_Stored records_:
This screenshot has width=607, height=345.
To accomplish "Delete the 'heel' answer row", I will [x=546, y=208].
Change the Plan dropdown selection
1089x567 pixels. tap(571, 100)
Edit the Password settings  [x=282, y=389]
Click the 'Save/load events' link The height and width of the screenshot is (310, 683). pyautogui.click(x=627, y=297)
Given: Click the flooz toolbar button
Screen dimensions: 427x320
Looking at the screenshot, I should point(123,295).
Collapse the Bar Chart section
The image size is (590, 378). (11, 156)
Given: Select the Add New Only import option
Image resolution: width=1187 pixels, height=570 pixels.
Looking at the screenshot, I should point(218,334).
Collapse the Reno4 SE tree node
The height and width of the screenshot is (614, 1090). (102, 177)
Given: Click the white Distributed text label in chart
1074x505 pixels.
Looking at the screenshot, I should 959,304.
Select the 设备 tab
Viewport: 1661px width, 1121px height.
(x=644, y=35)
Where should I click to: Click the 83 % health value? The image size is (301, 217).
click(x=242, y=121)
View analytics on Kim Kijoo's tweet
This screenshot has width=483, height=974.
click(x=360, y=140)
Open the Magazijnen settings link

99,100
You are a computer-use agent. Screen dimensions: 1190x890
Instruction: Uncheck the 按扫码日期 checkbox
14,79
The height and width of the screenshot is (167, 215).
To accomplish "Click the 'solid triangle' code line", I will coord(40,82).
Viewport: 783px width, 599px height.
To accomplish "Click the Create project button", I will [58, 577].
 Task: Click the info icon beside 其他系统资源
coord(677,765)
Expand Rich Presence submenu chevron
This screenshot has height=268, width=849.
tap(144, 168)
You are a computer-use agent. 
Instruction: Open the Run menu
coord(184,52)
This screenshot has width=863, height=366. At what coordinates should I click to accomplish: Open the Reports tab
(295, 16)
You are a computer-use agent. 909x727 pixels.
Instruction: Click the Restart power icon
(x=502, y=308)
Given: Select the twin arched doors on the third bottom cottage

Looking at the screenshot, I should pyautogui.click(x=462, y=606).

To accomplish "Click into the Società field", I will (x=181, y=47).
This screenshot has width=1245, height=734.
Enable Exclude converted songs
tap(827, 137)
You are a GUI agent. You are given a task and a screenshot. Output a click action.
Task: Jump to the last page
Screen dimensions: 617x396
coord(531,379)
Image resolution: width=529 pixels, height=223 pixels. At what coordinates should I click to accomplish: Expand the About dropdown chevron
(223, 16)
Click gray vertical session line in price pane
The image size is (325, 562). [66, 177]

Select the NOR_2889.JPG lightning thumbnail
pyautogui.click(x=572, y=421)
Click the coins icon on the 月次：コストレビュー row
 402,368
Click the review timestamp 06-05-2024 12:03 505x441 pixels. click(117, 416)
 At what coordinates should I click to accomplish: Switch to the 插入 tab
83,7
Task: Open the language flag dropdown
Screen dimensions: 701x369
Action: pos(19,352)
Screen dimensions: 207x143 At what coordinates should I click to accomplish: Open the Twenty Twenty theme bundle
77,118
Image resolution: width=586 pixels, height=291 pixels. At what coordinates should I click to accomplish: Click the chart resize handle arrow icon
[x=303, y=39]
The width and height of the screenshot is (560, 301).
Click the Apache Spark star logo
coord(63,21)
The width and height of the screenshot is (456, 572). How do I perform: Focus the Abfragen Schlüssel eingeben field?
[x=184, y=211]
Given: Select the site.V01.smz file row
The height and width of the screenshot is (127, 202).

_Exercise instructions_:
Above are the records; copy exactly the lines from the line with "Click the 'Save/load" through the line with "Given: Select the Add New Only import option", both included.

_Task answer_:
Click the 'Save/load events' link The height and width of the screenshot is (310, 683). pyautogui.click(x=627, y=297)
Given: Click the flooz toolbar button
Screen dimensions: 427x320
Looking at the screenshot, I should point(123,295).
Collapse the Bar Chart section
The image size is (590, 378). (11, 156)
Given: Select the Add New Only import option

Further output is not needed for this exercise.